Another aspect of the combat that displeases me is how poorly unbalanced A.I.-controlled characters are. Their weapon attacks do a pitiful amount of damage, but their magic spells are devastating, and they seem to carry an endless supply of potions that can heal you. Unless they cast their spells, they're more or less dead weight. In fact, the only thing they're good for is the free healing that you can reap whenever they're low on health. That and they can draw attention away from you if you ever need to make a quick escape. They can also come back to life within a matter of seconds should they die, which is always a plus.

Another gripe is the Mission Mode, which is unfortunately somewhat lackluster. It's a multiplayer mode featuring specific missions from the Story Mode. You can use any of the Organization XIII members, plus some unlockable characters, and you can customize their panels before each mission. You can also save whatever items and experience you gain, which is transferred over to Roxas in Story Mode. It supports up to four players, but you can also go solo if you just want to play around with someone other than Roxas. On the surface, Mission Mode sounds like a lot of fun, but in practice, it's lacking. There aren't any major rewards from playing the Mode, and most missions don't fully utilize the benefits of having multiple players. The big selling point of this Mode is the Organization XIII members, but while their signature weapons and Limit Breaks are present, they all feel too similar to one another. While there's plenty of fun to be had when you have friends around, it leaves a lot to be desired.

Finally, the last thing that I want to discuss is the story. Most fans of the series already know what to expect in 358/2 Days, and they know how it's going to end, but the addition of a new character named Xion gives the game an interesting plot twist that will intrigue both veterans and newcomers alike. The story isn't as cryptic as that of other Kingdom Hearts game, and rightfully so. This game is intended to fill in a major story gap, and it does just that. It explores Roxas and Axel's friendship, and it gives players insight into what went on within the Organization. The game also sets itself up for one of the most tragic endings that I've ever seen in an RPG.

What especially adds to the story is Roxas's diary entries. It gives player a very interesting look into what he's thinking, and this in turn fleshes out his character and makes him feel more three-dimensional than everyone else.
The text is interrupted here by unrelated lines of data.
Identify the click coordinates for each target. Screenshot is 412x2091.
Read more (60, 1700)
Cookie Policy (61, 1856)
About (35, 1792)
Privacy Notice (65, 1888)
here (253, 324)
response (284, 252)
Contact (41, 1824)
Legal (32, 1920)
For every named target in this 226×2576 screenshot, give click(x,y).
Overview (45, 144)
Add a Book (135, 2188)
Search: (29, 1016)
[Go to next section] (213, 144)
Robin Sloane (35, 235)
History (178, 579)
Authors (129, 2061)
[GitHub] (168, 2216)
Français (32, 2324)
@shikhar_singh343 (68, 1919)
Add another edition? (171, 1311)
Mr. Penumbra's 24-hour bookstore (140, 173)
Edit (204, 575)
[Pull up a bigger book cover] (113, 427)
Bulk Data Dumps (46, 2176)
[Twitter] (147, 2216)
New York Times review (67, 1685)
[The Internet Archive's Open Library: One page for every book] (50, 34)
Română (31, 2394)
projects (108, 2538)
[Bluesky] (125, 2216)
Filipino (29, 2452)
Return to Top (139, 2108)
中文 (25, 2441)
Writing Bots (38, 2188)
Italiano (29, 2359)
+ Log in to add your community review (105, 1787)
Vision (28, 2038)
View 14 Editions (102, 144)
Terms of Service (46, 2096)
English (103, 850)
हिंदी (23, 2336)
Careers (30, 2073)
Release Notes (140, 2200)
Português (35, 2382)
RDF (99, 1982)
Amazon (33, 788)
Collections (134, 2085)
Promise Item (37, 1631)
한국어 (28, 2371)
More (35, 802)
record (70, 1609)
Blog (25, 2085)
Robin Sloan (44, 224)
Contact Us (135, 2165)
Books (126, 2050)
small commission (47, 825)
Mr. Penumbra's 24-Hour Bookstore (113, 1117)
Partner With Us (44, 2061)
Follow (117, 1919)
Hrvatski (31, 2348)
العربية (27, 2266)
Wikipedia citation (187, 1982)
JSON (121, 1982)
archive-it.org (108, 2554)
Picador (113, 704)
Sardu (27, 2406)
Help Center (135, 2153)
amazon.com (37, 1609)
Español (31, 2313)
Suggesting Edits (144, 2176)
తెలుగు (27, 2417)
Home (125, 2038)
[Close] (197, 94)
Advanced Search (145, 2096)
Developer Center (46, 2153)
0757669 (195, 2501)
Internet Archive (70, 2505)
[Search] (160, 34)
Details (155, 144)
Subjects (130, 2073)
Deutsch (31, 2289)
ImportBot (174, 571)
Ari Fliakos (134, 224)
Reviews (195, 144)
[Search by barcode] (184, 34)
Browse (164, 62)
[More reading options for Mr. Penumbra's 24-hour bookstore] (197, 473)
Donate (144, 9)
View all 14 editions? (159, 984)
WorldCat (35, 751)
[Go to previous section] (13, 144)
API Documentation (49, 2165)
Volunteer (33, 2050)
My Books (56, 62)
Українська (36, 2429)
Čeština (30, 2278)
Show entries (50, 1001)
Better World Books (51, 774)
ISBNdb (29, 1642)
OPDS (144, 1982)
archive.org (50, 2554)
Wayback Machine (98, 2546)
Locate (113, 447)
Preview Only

In fact, I would go so far as to say that his diary make him a much deeper character than Sora. Granted, these entries become awfully sad as you make your way towards the end of the game, but they touch upon events on such personal level that watching him grow and learn about the world through his diary entries adds a lot to both the game and his character.
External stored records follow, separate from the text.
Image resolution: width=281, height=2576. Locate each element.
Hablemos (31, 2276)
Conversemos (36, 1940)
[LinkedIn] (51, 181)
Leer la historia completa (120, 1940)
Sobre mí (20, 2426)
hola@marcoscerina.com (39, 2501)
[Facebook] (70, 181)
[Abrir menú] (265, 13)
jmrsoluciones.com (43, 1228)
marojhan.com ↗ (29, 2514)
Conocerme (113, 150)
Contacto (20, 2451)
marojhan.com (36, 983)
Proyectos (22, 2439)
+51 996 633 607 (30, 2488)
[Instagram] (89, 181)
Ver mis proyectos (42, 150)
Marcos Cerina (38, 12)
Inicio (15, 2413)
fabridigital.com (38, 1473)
By the time I finished the game, I felt that I got a lot of out of it. While there were some noticeable balance and gameplay issues that detracted from the game's overall appeal, 358/2 Days is a fun game that's features great visuals and audio, solid gameplay, and one of the most touching stories I ever witnessed. Any fan of the series should definitely pick this up, but casual players who have never played any of the other games will also enjoy this. I give this one a 8/10.